Cesarean scar pregnancy: a practical overview and our series of combined double step procedure management

Minerva Obstet Gynecol. 2023 Jun 16. doi: 10.23736/S2724-606X.23.05291-0. Online ahead of print.

Abstract

Background: Cesarean scar pregnancy (CSP), a rare iatrogenic form of ectopic pregnancy (EP), cause of severe maternal morbidity. Each subtype of CSP needs different treatment and there is no consensus about this topic. Despite improvements, the lack of universally accepted therapeutic management and discordance present in literature indicates that treatment has been mainly based on experiences reported.

Methods: A case series of our double combined approach with methotrexate (MTX) administration followed by vacuum aspiration or resectoscopic approach was reported, with an overview of literature. Eleven patients with CSP underwent a double-step treatment: systemic MTX therapy followed by vacuum aspiration or by resectoscopy, if the gestational sac was embedded deeply in myometrium. For CSP type 1, according to Delphi sonographic classification, with minor potentially risk of complications with a myometrial thickness >3.5 mm, we preferred to adopt vacuum aspiration, while type 2-3 of CSP and myometrial thickness ≤3.5mm were managed with resectoscopy.

Results: The average gestational age was 59.1±7.22 days. On the seventh day after MTX administration, the serum β hCG levels decreased in 80% of all patients. After the MTX injection, the CSP mass did not disappear in any patient. MTX therapy was followed by vacuum aspiration in six and by resectoscopy in five cases. In one case bleeding was controlled by Foley balloon treated with vacuum. In type II-III, CSP was performed UAE (uterine artery embolization) followed by resectoscopy procedure.
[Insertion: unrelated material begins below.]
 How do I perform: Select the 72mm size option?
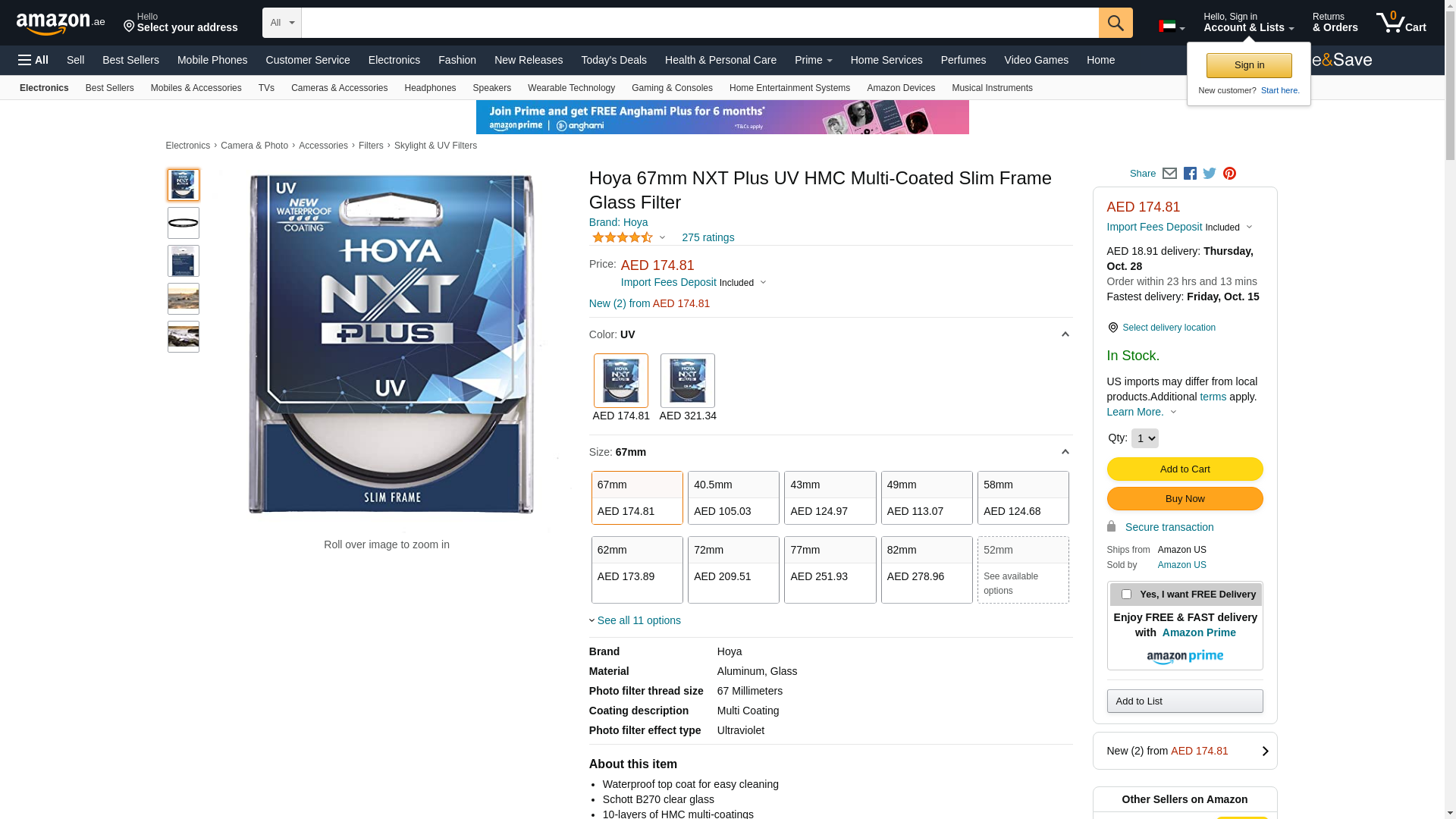pos(733,570)
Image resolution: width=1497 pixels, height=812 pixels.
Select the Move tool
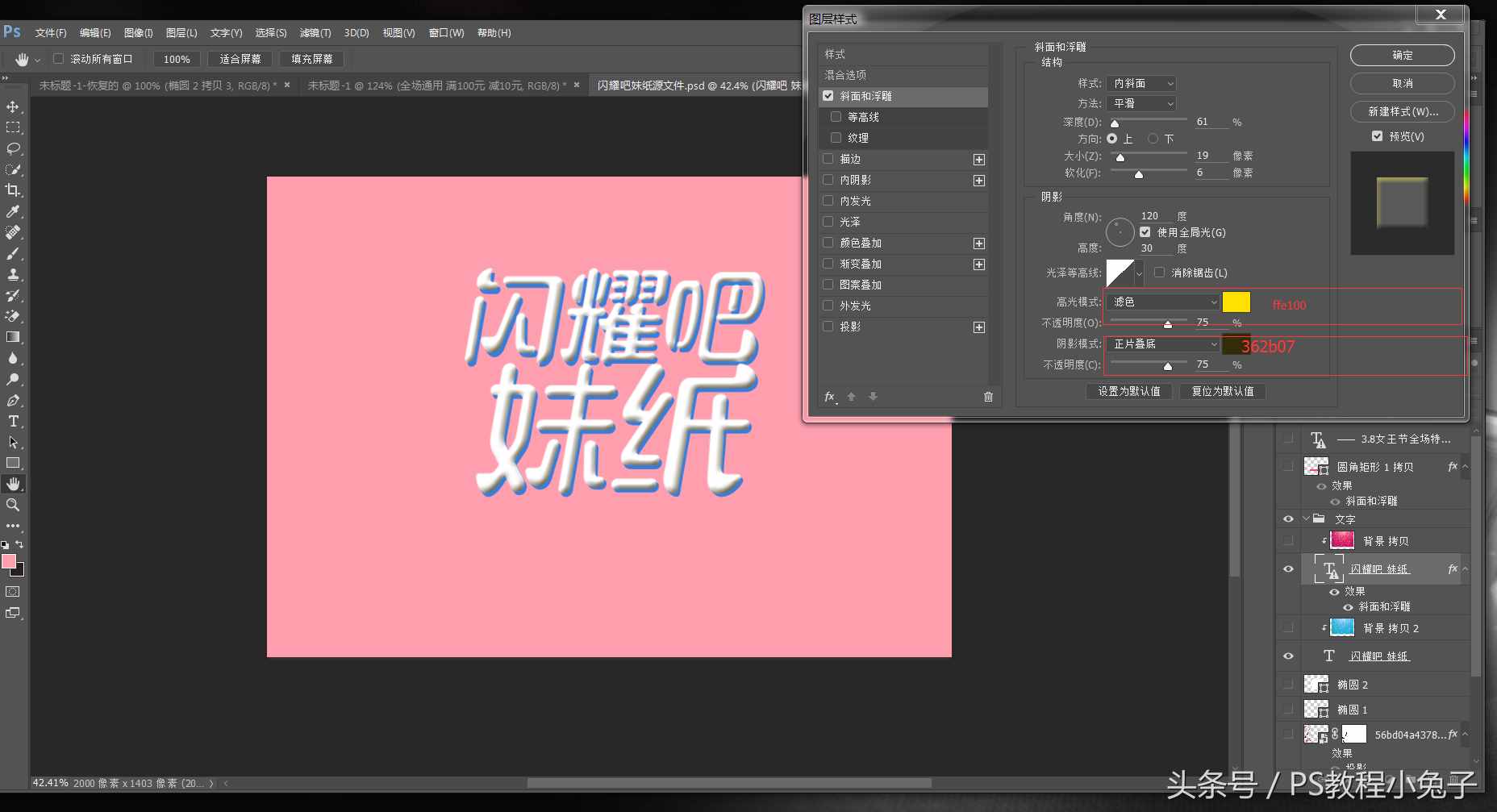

Conclusions: Compared with the results in previous studies, MTX administration followed by suction curettage was more effective than dilatation and curettage and systemic MTX in treatment of CSP. We consider very useful this procedure in case of slow absorption and when the camera was embedded deeply in myometrium (CSP2-3), because that hysteroscopy evaluation of uterine cavity under direct vision is highly accurate in identifying the real cleavage of the gestational camera. We have only used vacuum aspiration in CSP type 1 for minor risk of bleeding.